HOW TO COMPLETE THIS TASK - In the entries below, find each line with the word "Uncheck" and return it.

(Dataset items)
====

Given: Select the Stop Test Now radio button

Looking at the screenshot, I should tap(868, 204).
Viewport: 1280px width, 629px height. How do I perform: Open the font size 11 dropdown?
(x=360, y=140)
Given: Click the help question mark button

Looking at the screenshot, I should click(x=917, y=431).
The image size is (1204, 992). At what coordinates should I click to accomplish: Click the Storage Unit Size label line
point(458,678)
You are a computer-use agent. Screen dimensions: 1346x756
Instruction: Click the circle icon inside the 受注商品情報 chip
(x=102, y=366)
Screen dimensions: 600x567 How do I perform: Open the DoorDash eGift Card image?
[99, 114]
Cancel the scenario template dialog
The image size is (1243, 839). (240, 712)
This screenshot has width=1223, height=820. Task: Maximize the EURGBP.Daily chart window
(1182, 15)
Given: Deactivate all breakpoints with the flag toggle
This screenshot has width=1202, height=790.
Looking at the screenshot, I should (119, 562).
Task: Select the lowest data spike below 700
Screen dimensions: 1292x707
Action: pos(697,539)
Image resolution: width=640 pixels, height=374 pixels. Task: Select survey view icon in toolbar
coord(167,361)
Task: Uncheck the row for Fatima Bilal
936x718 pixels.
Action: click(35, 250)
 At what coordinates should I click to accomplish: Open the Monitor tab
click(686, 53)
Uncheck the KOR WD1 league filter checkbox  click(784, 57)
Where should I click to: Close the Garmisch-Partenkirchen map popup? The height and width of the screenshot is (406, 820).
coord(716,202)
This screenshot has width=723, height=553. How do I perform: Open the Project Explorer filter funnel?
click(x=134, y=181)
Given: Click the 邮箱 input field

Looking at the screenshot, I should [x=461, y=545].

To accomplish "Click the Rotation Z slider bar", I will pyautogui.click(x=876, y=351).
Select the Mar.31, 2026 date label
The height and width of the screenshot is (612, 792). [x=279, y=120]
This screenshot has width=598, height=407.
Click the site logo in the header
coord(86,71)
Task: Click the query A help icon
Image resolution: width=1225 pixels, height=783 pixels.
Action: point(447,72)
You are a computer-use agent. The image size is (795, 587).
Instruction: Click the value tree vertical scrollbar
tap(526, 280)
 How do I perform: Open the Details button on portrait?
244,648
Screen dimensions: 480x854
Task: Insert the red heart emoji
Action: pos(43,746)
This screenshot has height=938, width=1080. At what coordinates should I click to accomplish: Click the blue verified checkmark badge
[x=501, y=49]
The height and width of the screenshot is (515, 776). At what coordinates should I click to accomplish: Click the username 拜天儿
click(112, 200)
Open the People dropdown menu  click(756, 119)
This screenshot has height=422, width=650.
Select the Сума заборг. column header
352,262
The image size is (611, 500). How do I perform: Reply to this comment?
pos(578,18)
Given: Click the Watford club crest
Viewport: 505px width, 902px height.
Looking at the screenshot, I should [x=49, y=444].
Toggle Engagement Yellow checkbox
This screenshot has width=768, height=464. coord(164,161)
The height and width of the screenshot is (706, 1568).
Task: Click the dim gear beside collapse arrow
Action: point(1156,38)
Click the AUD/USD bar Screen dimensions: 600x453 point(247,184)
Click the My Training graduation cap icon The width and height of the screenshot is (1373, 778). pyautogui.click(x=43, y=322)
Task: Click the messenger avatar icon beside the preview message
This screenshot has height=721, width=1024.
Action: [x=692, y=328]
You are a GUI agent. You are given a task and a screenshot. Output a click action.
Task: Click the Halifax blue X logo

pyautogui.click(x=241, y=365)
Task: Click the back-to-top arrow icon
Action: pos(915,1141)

====

ANSWER FOR THE TASK -
Task: Uncheck the row for Fatima Bilal
Uncheck the KOR WD1 league filter checkbox  click(784, 57)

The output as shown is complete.